* _Problem to work on_
Using the records below, output the stretch that opens with the line containing "Цены (154, 57)" and closes with the line containing "Амурская область (51, 238)", exactly and including both lines, with nothing more.

╔══

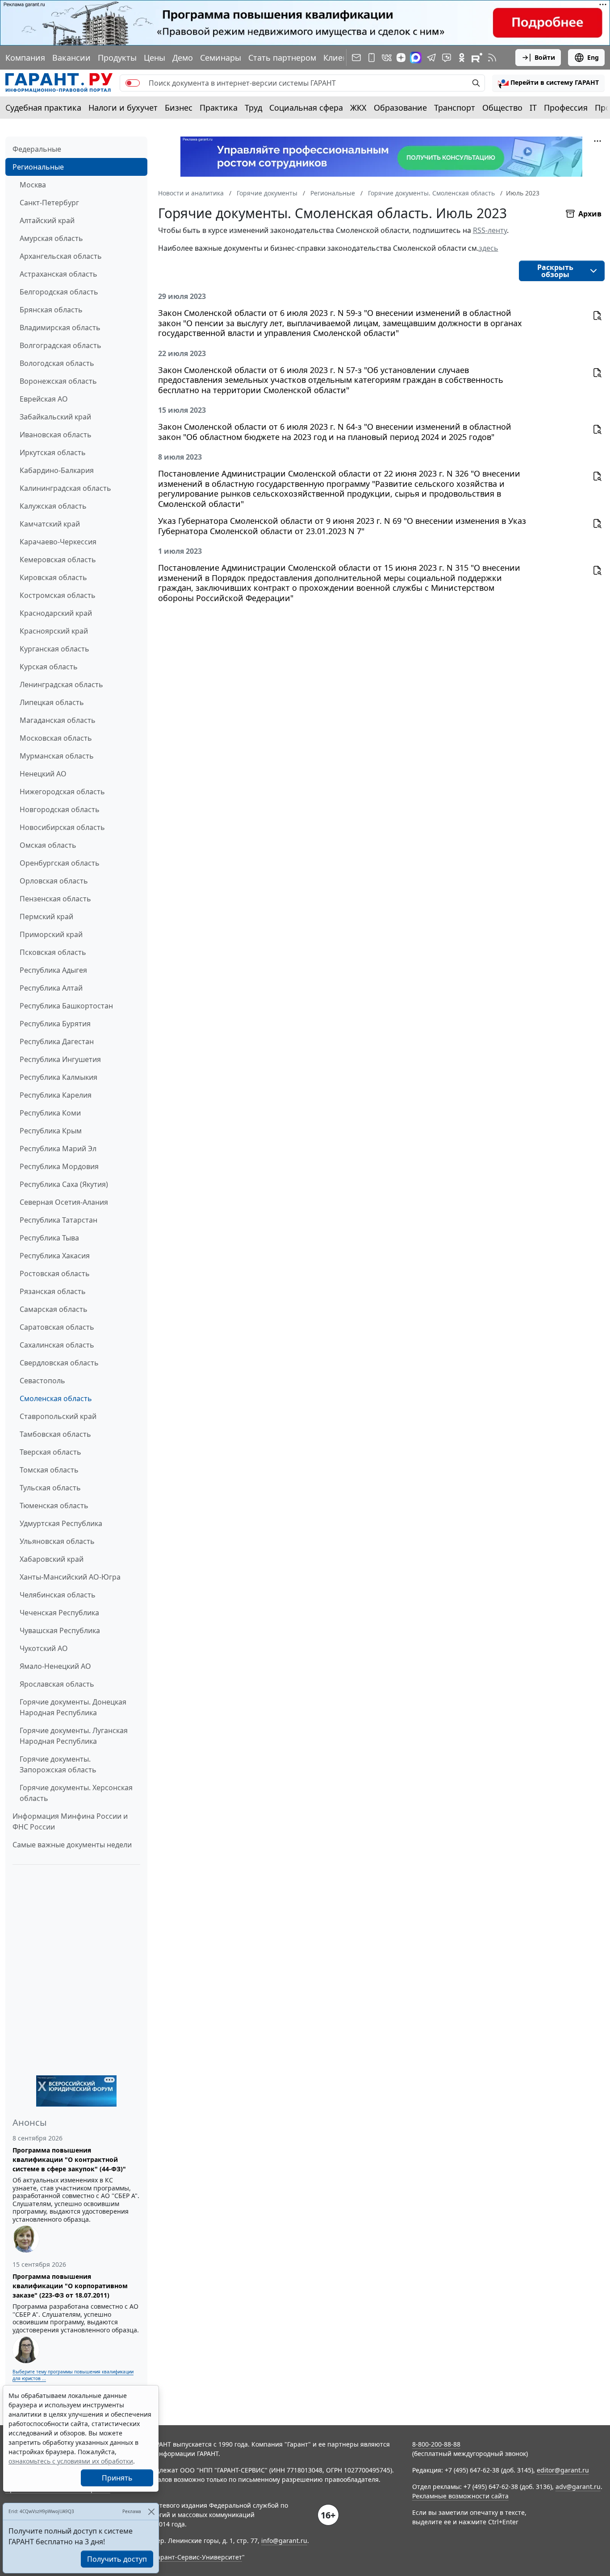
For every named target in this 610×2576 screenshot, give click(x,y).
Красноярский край (54, 631)
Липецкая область (52, 702)
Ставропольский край (58, 1416)
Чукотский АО (44, 1648)
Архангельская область (61, 256)
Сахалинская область (57, 1345)
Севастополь (42, 1380)
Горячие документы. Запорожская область (58, 1764)
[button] (548, 83)
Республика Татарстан (58, 1220)
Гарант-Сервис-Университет (198, 2557)
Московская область (56, 738)
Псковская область (53, 952)
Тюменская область (54, 1505)
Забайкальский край (55, 417)
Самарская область (54, 1309)
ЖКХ (358, 107)
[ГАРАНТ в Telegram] (431, 57)
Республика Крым (51, 1131)
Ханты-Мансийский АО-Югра (70, 1577)
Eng (593, 57)
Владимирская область (60, 327)
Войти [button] (545, 57)
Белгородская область (59, 292)
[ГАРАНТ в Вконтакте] (386, 57)
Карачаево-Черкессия (58, 542)
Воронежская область (58, 381)
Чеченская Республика (59, 1613)
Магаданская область (58, 720)
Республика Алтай (51, 988)
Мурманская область (57, 756)
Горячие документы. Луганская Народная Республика (74, 1736)
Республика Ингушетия (60, 1059)
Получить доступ (117, 2559)
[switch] (132, 83)
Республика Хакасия (55, 1256)
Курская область (49, 667)
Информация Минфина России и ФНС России (70, 1821)
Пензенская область (55, 899)
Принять (117, 2478)
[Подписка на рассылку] (356, 57)
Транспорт (454, 107)
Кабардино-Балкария (57, 470)
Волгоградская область (60, 345)
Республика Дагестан (57, 1041)
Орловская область (54, 881)
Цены (154, 57)
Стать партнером (282, 57)
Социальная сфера (306, 107)
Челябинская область (58, 1595)
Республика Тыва (49, 1238)
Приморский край (51, 934)
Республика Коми (50, 1113)
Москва (33, 185)
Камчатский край (50, 524)
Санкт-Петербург (49, 202)
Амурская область (51, 238)
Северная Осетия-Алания (64, 1202)
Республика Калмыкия (58, 1077)
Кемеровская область (58, 559)
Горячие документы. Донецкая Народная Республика (73, 1707)
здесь (488, 248)
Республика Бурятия (55, 1024)
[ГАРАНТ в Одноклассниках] (461, 57)
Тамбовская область (55, 1434)
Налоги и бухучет (123, 107)
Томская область (49, 1470)
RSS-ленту (490, 230)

╚══

* _Exercise answer_
Цены (154, 57)
Стать партнером (282, 57)
Социальная сфера (306, 107)
Челябинская область (58, 1595)
Республика Тыва (49, 1238)
Приморский край (51, 934)
Республика Коми (50, 1113)
Москва (33, 185)
Камчатский край (50, 524)
Санкт-Петербург (49, 202)
Амурская область (51, 238)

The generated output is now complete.